NEWS
Gov. Umo Eno: Measuring Progress, Deepening Impact – Beyond the Rhetoric
Gov. Umo Eno: Measuring Progress, Deepening Impact – Beyond the Rhetoric
By Daniel Etokidem
On Thursday, August 7, 2025, at the Banquet Hall of Government House, Uyo, the Economic Adviser to the Akwa Ibom State Governor, Dr. Mrs. Uduakobong Inam, will undertake the public presentation of the *Socio-Economic Impact of the ARISE Agenda in Two Years, with the theme: Measuring Progress, Deepening Impact.
This year’s presentation promises to be not just informative, but revealing and reassuring, following the Akwa Ibom State Government Quantitative Data Perspective Performance Report of May 29, 2023 – May 29, 2024, which she earlier presented at the State Executive Council meeting of July 2, 2024, to mark the Governor’s first year in office.
Last year’s report showed an administration that, in just twelve months, achieved the following:
* 2,984 people benefited from various agricultural programmes.
* 100 public secondary schools benefited from agricultural inputs.
* 30 public primary schools benefited from agricultural inputs.
* 600 elderly people were beneficiaries of the AKSG’s financial support to elderly persons.

━━━━━━━━━━

● **Problems to work on**:
**a.** Write out the passage of the article on Governor Umo Eno's ARISE Agenda report, starting with "This year’s presentation" and going on through "various agricultural programmes.".
**b.** Extend the article on Governor Umo Eno's ARISE Agenda report from the point where it stops.
You won't need the listing that comes next.

● **Collected material**:
━━━━━━━━━━

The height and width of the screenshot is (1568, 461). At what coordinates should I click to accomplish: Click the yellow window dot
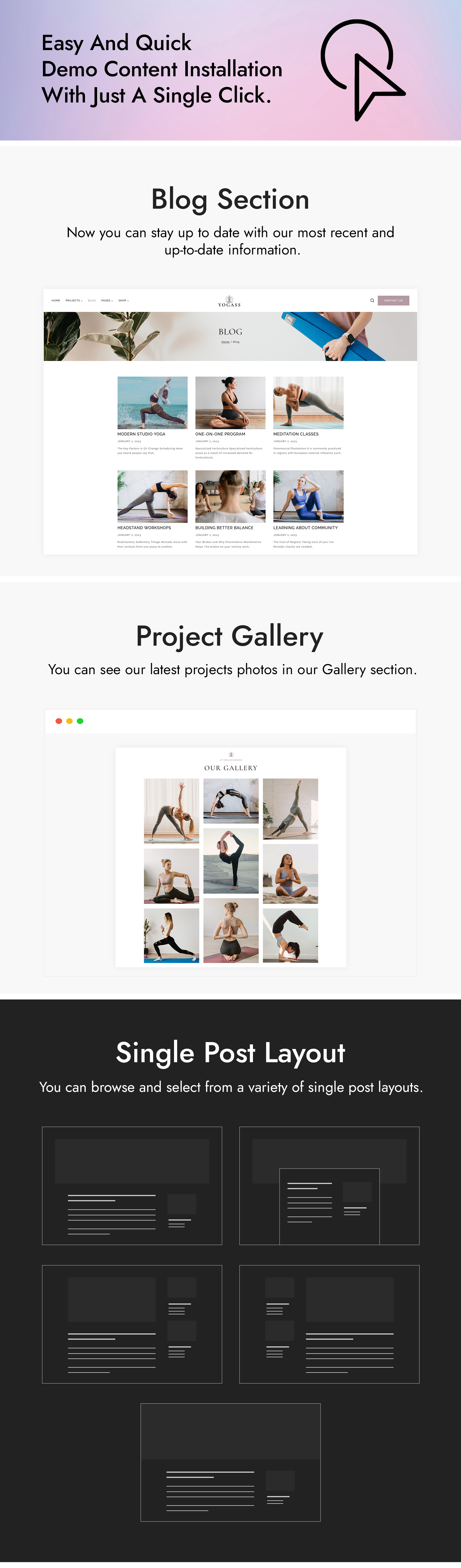69,721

━━━━━━━━━━

● **Answers in order**:
**a.**
This year’s presentation promises to be not just informative, but revealing and reassuring, following the Akwa Ibom State Government Quantitative Data Perspective Performance Report of May 29, 2023 – May 29, 2024, which she earlier presented at the State Executive Council meeting of July 2, 2024, to mark the Governor’s first year in office.
Last year’s report showed an administration that, in just twelve months, achieved the following:
* 2,984 people benefited from various agricultural programmes.

**b.**
* 2,195 persons in the multidimensionally poor category were scaled up through various government programmes.
* 4,600 skilled and unskilled persons were engaged in various sectors across the state.
* 229.411 km of roads, 14 bridges, and 3 underground discharge drainages were constructed.
* 37.7 km of feeder roads were constructed in rural communities.
* 16,522 patients benefited from AKSG-sponsored free medical healthcare.
* 48,797 students benefited from payment of 2023/2024 SSCE fees.
* 4,603 beneficiaries emerged from AKSG’s entrepreneurship schemes.
* 3,583 state/local government retirees were paid benefits to the tune of ₦18.234 billion as of May 2024.
To ensure that these data are factual and scientific, with globally acceptable parameters for data collation, monitoring, analysis, and evaluation, and to proffer a permanent solution to the menace of wrong or faulty data about the state from international or national statistical bodies such as the National Bureau of Statistics (NBS), which were not in tune with the reality on the ground, the Governor, in line with his visionary and foresighted leadership, established, through the instrumentality of the law, an Executive Bill sent to the Akwa Ibom State House of Assembly: A Bill for a Law to Establish the Akwa Ibom State Bureau of Statistics and Akwa Ibom State Statistical System and for Other Matters Connected Therewith.
This bill, which passed through First Reading on September 8, 2023; Second Reading on September 12, 2023; Public Hearing on September 20, 2023; and Third Reading/Passage on September 22, 2023, was assented to by the Governor on December 13, 2023.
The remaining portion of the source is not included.